Вообще-то нет, хотела сказать я. Но вместо этого спросила:
– Так что ты хотела рассказать? Только быстро.
С минуту желание меня проучить боролось с желанием поделиться любопытными новостями. В конце концов, пересилило второе, подруга схватила меня за рукав и потянула подальше от двери, к слабо мерцающему магическому артефакту-светильнику. Такие теперь были во многих домах, наравне с электрическими (первые ставили аристократы старой закалки, считая, что из двух зол прогресса надо выбирать меньшее, второе – просто богатые люди). От газовых светильников отказались почти все, хотя кое-где они еще встречались.
– Этот крысеныш наверняка подслушивает, – понизив голос до шепота, она чуть ли не ткнулась мне в ухо губами. – Во-первых, я кое-что узнала. Про твоего Пауля.
– Он не мой, – ответила я, хотя в груди сразу стало жарко.
Впрочем, Лина тут же остудила в свойственной ей манере:
– Он действительно из дельцов. Сколотил свое состояние на производстве этих драндулетов, у него завод в Вэлее. «Ваорхан», кажется. Много путешествует, покровительствует людям искусства. Собственно, эта выставка – его рук дело. Он все оплачивает, сделал огромное пожертвование в фонд музея и даже подарил музею одну из своих скульптур.
Да, теперь понятно, почему вокруг него так плясал мистер Ваттинг.
– Он вообще помешан на искусстве. Вкладывается в восстановление всяких античных скульптур, времен армалов, если не раньше. Такими деньгами бросается, которыми несколько детских домов год кормить можно. Разумеется, с ним многие хотят знаться, из-за его богатства. Не в достойном обществе, конечно, среди подобного ему сброда, тем более что он никогда не открывает своего лица и редко появляется на публике. Словом, чокнутый, – подвела итог Лина. – Так что держись от него подальше.

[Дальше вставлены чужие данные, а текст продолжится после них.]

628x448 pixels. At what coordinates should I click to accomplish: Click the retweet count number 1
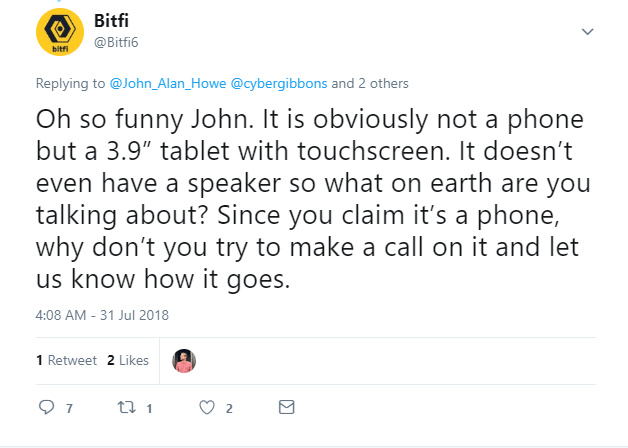click(149, 409)
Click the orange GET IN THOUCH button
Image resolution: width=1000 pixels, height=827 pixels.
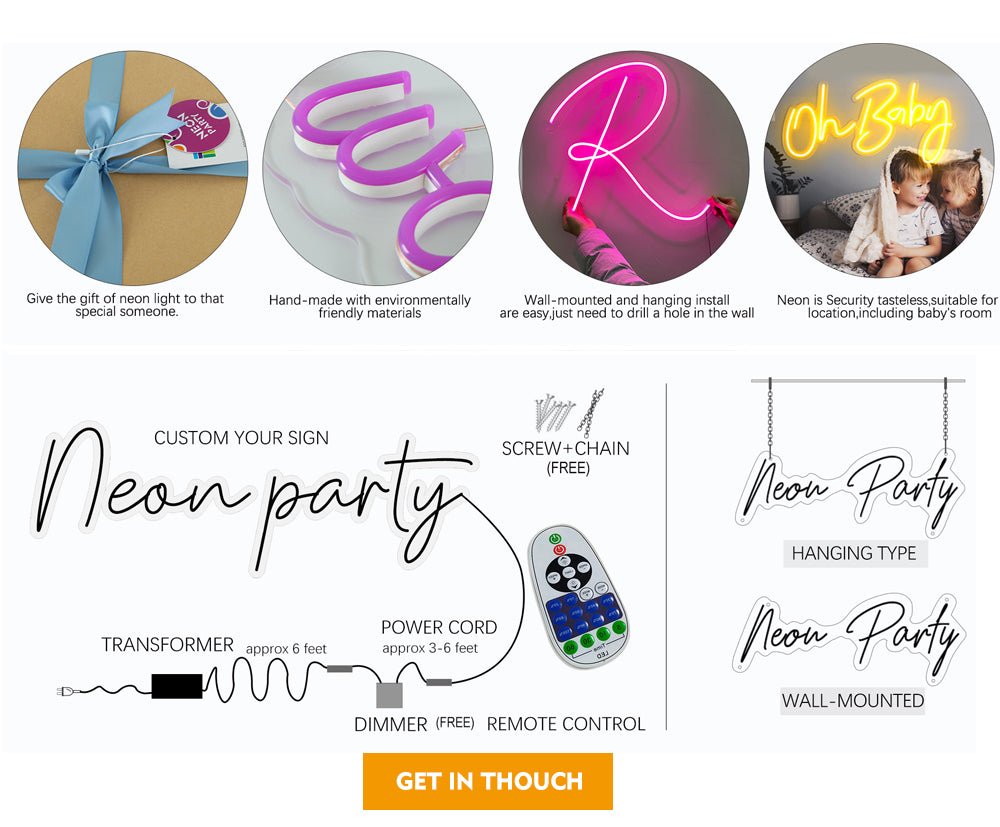[488, 781]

Интересно, слова «держись от него подальше» только на меня действуют наоборот?
Или дело не в словах?
– А теперь главное! – Глаза Лины возбужденно засверкали. – Папенька сказал, что ты можешь прийти на помолвку, и… – она выдержала паузу. – Не только. Ты можешь остаться на бал! Заодно и папеньку поблагодаришь лично.
Остаться? На бал?!
Коридор перед глазами слегка пошатнулся, вместе с витым магическим светильником в форме цветка. Сердце заколотилось с удвоенной силой, а дыхание перехватило. Одно дело думать про бал, представлять, как это будет, и совсем другое – знать, что ты можешь пойти! Только тут поняла, что есть одно маленькое «но». Маленькое «но» моего размера.
– У меня нет платья, – выдохнула разочарованно.

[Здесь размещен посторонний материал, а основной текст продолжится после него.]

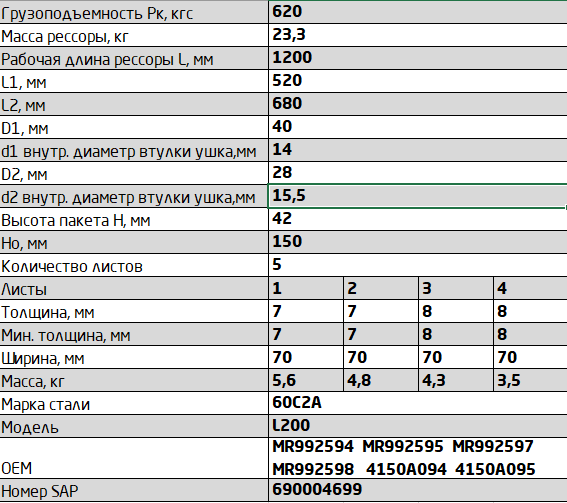Screen dimensions: 567x503
Task: Select the working length cell 1200
Action: tap(418, 58)
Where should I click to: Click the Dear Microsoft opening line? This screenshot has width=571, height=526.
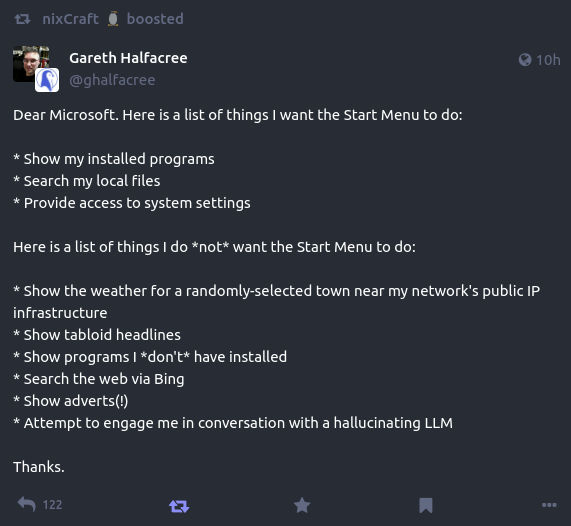tap(238, 115)
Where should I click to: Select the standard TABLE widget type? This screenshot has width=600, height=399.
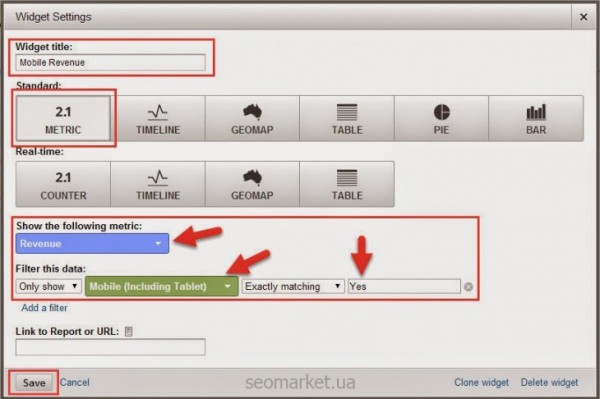(x=347, y=118)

До помолвки осталось две недели, а даже если бы было больше, это ничего не решает. Все деньги ушли на пальто, которое теперь в крапинку, и не отчистишь.
– Это ты так думаешь, – гордо изрекла Лина. – Я отдам тебе свое. То бледно-сиреневое, с газовым шарфом, в котором я дебютировала. Все равно я его уже не надену, а на тебе его вряд ли кто-нибудь вспомнит.

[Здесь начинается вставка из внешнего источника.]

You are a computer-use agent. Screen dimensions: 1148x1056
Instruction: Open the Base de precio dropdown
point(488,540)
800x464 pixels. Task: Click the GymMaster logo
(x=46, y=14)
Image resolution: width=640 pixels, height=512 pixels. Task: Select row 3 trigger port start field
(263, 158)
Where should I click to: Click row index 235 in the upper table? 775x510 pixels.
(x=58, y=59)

Я вцепилась в запястье Лины с такой силой, что она поморщилась и отняла руку.
– Лотти! Ты меня поцарапала.
– Прости, – прошептала взволнованно. – Прости, прости, прости! Я просто очень-очень рада. Слов нет, чтобы рассказать, как… как я тебе благодарна за все, Лина!
Шагнула вперед и порывисто обняла подругу.
– Ладно, – проворчала она, выворачиваясь, но было видно, что Лина очень довольна, – если с этим решили, возвращайся.
В эту минуту хлопнула входная дверь, и мы разлетелись в разные стороны, как напуганные воробьи. Я едва успела скользнуть в классную комнату, когда снизу раздался высоковатый голос графа и вторящий ему – дворецкого. Их поглотил щелчок притворенной двери.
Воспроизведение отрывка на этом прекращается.